Verhofstadt wściekły na Morawieckiego. "Czołowe zderzenie Polski z UE"
Mateusz Morawiecki opublikował w "Die Welt" artykuł, w którym krytykował Unię Europejską za jej imperialistyczne dążenia. Nie szczędził również cierpkich słów pod adresem Niemiec i Francji, których głos liczy się bardziej niż pozostałych państw.
Tą publikacją jest oburzony słynący z krytyki Polski europoseł Guy Verhofstadt. Kontrowersyjny polityk zamieścił wpis w tej sprawie w mediach społecznościowych. Jego zdaniem "nadciąga czołowe zderzenie między Unią Europejską a Polską".
"Polska przystępując do UE podpisała się pod rządami prawa, a Polacy masowo ją poparli. Polityka partyjna PiS nie może tego cofnąć i zniszczyć fundamentów naszej Unii!" – napisał polityk.
Verhofstadt krytykuje Polskę
Polityk jest znany ze swoich ataków na państwo polskie.
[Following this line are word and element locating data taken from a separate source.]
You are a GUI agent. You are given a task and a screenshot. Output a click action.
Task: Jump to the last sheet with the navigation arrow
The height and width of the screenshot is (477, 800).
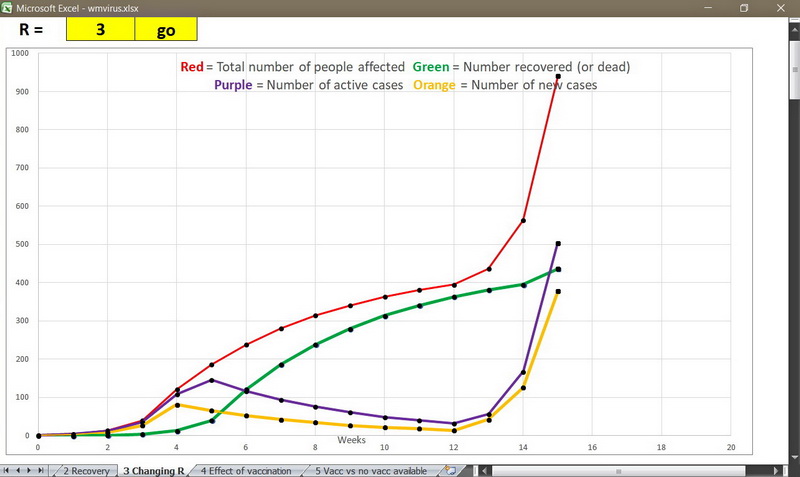[x=41, y=470]
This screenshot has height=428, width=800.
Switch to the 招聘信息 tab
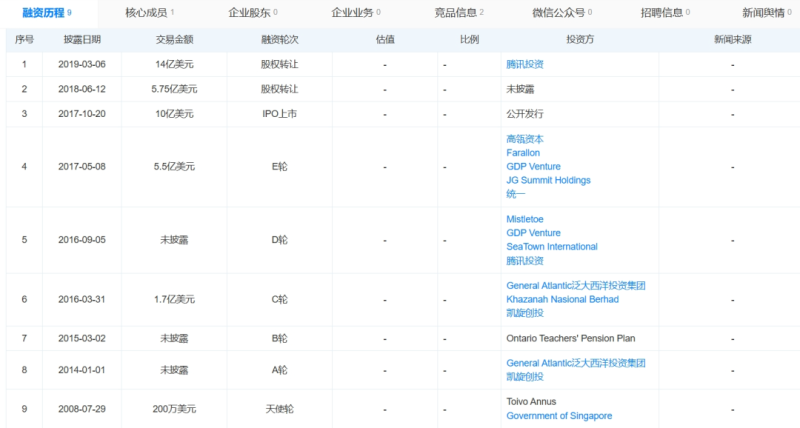pos(664,13)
W ostatnich latach wielokrotnie atakował Polskę oraz polskie władze.
Po tym jak Komisja Europejska wstępnie zaakceptowała polskie KPO Verhofstadt podjął kroki w celu odwołania Ursuli von der Leyen z funkcji szefowej KE. Kilka dni temu kontrowersyjny polityk ponownie zabrał głos w tej sprawie:
"Kaczyński chce się pozbyć Von der Leyen, jeśli nie zapłaci… My w Parlamencie Europejskim chcemy się jej pozbyć, jeśli zapłaci… Stawką jest dusza Europy" – napisał europoseł na Twitterze.
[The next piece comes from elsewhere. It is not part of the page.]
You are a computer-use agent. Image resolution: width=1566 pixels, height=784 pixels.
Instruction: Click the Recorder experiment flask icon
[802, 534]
Jego zdaniem Jarosław Kaczyński kopiuje politykę Władimira Putina i chce zniewolić "dumnych Polaków".
Verhofstadt pisze po polsku i krytykuje PiS
Z kolei pod koniec zeszłego roku, po warszawskim szczycie prawicowych partii europejskich, Guy Verhofstad atakował Prawo i Sprawiedliwość, zarzucając polskim politykom prorosyjskość. Warto podkreślić, że belgisjski europoseł opublikował wpis w języku polskim.
"Tylko Putin i zero Europy…PiS przybliża Polskę coraz bardziej do ich narodowego koszmaru… wszystko w imię ślepych ambicji partyjnych !" – napisał europoseł.
Również kilka tygodni wcześniej Verhofstadt komentował po polsku spotkanie polityków PiS z Maine Le Pen. Europoseł zarzucał polskim władzom wówczas "nienawiść do Europy".
„Cóż za osobliwe połączenie! Łącząca Was nienawiść w stosunku do Europy musi być większa niż dzielący Was stosunek do jej wrogów. Chyba że Mateusz Morawiecki też już dołączył do obozu Putina” – napisał wówczas Verhofstadt.
Jakiej Unii chce Verhofstadt?
Z kolei na początku roku w Warszawie skończyły się trzydniowe obrady Konferencji w sprawie przyszłości Europy dotyczące zmian klimatu, środowiska i zdrowia. Verhofstadt przyznał wówczas, że domaga się podjęcia działań w sprawie wykształcenia "europejskiej suwerenności".
– Unia Europejska, to mój osobisty pogląd, nie przetrwa, jeśli jej nie zmienimy, jeśli jej nie zreformujemy. Celem Konferencji ws. przyszłości Europy jest zdefiniowanie kierunku, przyszłego kierunku dla Unii Europejskiej – podkreślił obecny w Warszawie Guy Verhofstadt.
Zdaniem byłego premiera Belgii, zmiany są konieczne, abyśmy mogli uporać się z tymi problemami i obronić suwerenność europejską na poziomie światowym, ponieważ na tę chwilę "nie ma europejskiej suwerenności na poziomie globalnym". W przeciwnym razie, według Verhofstadta, to Amerykanie, Chińczycy, Rosjanie zadecydują o naszej przyszłości.